EXERCISE:
Extract, word for word, the part of the records that opens with the line containing "The image size" and closes with the line containing "Task: Maximize the Sepia Record window", both lines included. Leave the pictures out.

DATA RECORDS:
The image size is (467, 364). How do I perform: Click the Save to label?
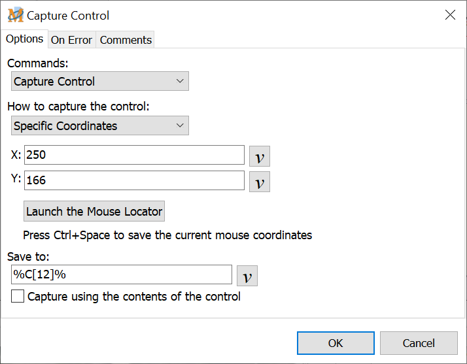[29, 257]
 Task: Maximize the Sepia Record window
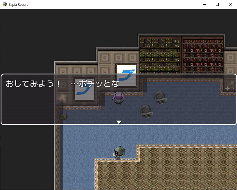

---

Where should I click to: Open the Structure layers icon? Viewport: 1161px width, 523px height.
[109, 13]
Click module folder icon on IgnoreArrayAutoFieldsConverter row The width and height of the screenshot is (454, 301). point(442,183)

COMPLETE RESPONSE:
The image size is (467, 364). How do I perform: Click the Save to label?
[29, 257]
 Task: Maximize the Sepia Record window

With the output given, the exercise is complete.